PAYE13001 - coding: coding: general principles: introduction


A tax code reflects an individual's allowances and deductions, liability to lower or higher rates of tax and can also take into account any other sources of income he or she may have. The tax code is calculated on a provisional basis using the information known to us at the time the code is issued.

The tax code can change throughout the year depending on announcements made by the Chancellor in his Budgets or because of personal circumstances.

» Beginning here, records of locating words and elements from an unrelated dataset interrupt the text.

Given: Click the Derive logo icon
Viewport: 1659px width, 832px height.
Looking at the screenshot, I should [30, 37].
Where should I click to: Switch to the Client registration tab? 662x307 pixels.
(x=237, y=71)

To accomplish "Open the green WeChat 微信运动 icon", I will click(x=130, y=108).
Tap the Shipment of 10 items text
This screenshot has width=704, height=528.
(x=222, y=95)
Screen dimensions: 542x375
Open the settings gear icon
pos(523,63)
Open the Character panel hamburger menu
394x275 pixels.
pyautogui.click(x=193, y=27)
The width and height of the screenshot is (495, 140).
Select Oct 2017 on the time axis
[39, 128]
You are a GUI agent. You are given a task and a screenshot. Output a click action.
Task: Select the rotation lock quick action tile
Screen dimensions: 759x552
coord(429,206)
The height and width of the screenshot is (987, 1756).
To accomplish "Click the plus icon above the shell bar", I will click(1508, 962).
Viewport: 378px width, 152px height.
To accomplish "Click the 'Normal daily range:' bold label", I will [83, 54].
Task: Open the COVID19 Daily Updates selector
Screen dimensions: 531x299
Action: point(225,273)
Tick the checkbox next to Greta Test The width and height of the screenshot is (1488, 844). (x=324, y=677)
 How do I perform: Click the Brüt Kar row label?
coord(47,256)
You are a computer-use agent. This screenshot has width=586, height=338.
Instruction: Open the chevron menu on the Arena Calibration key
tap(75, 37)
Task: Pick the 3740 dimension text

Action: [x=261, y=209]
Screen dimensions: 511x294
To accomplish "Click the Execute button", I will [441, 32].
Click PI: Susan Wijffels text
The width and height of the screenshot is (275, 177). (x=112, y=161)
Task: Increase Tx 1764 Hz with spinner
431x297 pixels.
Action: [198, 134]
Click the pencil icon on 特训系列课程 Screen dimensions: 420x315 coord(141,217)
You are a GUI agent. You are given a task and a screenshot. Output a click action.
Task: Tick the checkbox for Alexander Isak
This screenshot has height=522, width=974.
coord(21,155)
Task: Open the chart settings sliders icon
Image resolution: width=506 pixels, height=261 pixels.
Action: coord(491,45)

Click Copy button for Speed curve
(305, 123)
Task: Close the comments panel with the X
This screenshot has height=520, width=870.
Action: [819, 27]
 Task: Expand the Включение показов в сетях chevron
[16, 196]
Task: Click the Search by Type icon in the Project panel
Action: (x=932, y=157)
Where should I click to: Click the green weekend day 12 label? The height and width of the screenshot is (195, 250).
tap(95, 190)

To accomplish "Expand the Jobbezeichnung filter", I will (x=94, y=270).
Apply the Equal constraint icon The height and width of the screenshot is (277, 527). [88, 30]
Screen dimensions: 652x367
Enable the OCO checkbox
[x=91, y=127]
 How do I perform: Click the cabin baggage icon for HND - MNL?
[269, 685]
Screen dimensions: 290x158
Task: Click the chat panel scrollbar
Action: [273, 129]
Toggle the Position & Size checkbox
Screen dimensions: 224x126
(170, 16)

Most employees first get a code when they start work. The employer decides this code by following fixed rules. If the employee's pay is above the limit for tax deduction, the employer should tell you. You must then decide if the first code used by the employer is correct. If the code is wrong you will need to issue an amended code. You will also have to review codes at other times

  • In day to day work, when you know an employee's circumstances have changed
  • At Annual / Budget Coding, to make any changes needed for the next year, including those arising from the Budget proposals
  • At the automatic National Insurance benefit review

Each time you update an item in the coding, or review a code because of updated information about income you must always

  • Consider information already on the record that is not directly related to the correspondence such as ECS Enotes
  • Consider the knock on effect to other items, such as reducing / increasing age related allowances (ESTINC), ESTPAY, HPAR, BRR / ELR, HRA and so on
  • Review the code(s) in operation at any sub-source(s)
  • Review the CY+1 code

Using Coding Assistant (CA)

The SEES Coding Assistant and coding Assistant Lite (in the case of AA review), is mandatory and must be used in all cases.

You must also use the ‘Copy for ENOTE’ facility within the CA. This will help future staff dealing with correspondence, reduce the number of Contact Centre referrals and help QA / QC reviewers understand how the code was calculated.